Disentangled Multi-Context Meta-Learning
Unlocking Robust and Generalized Task Learning

Agency for Defense Development (ADD)
CoRL 2025

*Equal contribution

Video Presentation

Abstract

In meta-learning and its downstream tasks, many methods rely on implicit adaptation to task variations, where multiple factors are mixed together in a single entangled representation. This makes it difficult to interpret which factors drive performance and can hinder generalization. In this work, we introduce a disentangled multi-context meta-learning framework that explicitly assigns each task factor to a distinct context vector. By decoupling these variations, our approach improves robustness through deeper task understanding and enhances generalization by enabling context vector sharing across tasks with shared factors.

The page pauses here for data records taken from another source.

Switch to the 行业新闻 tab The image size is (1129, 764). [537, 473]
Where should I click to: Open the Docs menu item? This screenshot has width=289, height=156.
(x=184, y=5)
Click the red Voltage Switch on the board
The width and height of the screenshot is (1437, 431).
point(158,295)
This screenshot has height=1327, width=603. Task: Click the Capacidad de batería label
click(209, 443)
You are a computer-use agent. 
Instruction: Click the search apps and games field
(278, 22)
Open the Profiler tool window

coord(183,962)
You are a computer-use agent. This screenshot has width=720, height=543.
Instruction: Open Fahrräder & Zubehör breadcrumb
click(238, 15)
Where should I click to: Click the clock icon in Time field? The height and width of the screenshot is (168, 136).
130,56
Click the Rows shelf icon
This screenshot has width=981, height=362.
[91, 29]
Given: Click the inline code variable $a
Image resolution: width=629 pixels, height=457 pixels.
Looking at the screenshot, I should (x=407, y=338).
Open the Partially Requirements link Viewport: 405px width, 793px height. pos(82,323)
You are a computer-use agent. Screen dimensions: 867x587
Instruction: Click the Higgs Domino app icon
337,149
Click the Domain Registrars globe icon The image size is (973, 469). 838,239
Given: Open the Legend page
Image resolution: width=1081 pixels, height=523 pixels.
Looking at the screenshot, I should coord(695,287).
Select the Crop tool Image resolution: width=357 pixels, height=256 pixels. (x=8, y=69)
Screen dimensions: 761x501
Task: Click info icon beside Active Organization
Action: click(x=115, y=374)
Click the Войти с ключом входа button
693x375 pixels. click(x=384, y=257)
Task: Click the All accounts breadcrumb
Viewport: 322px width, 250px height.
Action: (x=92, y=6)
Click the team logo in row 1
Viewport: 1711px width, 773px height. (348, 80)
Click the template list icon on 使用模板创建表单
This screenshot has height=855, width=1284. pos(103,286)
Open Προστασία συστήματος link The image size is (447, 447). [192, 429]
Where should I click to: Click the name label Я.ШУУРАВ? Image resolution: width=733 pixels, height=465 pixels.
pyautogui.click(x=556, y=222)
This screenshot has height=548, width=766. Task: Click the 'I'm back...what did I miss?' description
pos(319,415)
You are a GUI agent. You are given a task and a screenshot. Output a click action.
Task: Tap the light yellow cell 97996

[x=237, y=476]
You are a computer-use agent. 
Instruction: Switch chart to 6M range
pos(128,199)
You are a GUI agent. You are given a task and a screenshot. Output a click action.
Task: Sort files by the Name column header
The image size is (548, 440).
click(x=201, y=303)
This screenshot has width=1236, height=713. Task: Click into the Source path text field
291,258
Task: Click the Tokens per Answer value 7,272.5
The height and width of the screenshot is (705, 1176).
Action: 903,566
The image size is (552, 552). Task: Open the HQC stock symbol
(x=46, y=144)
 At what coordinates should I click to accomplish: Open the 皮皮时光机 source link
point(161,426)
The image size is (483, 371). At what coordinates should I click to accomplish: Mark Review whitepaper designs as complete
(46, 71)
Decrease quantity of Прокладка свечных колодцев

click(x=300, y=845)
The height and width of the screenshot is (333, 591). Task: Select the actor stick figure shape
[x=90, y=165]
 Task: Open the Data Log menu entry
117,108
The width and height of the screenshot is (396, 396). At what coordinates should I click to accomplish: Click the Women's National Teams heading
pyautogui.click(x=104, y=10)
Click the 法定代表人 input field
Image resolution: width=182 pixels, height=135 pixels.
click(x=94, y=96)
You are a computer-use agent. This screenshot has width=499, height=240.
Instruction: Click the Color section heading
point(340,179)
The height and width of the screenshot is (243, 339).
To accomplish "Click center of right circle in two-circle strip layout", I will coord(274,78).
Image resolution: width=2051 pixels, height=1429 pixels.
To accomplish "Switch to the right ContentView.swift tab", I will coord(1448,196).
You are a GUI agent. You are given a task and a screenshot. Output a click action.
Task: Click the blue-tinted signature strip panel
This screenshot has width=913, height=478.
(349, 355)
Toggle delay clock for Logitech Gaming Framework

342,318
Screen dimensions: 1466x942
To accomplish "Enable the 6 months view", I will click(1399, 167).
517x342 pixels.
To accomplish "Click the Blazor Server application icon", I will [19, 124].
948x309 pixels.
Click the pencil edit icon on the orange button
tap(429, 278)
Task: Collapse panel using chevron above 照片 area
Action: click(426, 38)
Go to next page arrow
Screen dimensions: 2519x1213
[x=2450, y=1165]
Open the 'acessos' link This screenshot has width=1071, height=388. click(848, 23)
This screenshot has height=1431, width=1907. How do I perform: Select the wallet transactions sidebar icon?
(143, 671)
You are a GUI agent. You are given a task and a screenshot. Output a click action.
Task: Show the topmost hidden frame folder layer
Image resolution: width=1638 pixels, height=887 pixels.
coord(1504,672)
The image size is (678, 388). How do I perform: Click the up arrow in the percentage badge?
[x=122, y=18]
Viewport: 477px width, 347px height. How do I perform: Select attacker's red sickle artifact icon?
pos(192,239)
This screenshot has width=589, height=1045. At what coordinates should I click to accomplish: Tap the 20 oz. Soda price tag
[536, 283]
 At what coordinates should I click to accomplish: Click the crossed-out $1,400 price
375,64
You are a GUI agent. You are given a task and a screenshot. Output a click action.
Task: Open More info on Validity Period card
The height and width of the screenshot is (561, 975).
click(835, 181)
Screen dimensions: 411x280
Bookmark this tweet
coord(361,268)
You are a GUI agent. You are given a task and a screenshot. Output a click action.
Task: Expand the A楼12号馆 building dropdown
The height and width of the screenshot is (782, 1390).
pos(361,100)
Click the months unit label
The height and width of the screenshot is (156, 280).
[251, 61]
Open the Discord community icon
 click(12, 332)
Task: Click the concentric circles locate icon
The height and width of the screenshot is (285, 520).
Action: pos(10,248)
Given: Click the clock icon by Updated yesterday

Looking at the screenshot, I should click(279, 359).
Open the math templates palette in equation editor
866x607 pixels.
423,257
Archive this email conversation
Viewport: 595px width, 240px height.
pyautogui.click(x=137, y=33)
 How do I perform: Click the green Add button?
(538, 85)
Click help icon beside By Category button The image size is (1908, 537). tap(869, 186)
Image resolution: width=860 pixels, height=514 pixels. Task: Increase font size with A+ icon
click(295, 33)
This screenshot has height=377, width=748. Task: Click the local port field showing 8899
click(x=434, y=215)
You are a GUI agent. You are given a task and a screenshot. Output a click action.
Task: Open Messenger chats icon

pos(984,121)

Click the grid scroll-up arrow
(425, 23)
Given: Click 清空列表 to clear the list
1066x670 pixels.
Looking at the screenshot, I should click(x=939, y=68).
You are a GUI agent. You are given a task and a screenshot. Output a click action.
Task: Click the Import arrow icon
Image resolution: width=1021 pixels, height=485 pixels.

We evaluate our approach in two domains. First, on a sinusoidal regression task, our model outperforms baselines on out-of-distribution tasks and generalizes to unseen sine functions by sharing context vectors associated with shared amplitudes or phase shifts. Second, in a quadruped robot locomotion task, we disentangle the robot-specific properties and the characteristics of the terrain in the robot dynamics model. By transferring disentangled context vectors acquired from the dynamics model into reinforcement learning, the resulting policy achieves improved robustness under out-of-distribution conditions, surpassing the baseline that relies on a single unified context. Furthermore, by effectively sharing context, our model enables successful sim-to-real policy transfer to challenging terrains with out-of-distribution robot-specific properties, using just 20 seconds of real data from flat terrain, which is not achievable with single-task adaptation.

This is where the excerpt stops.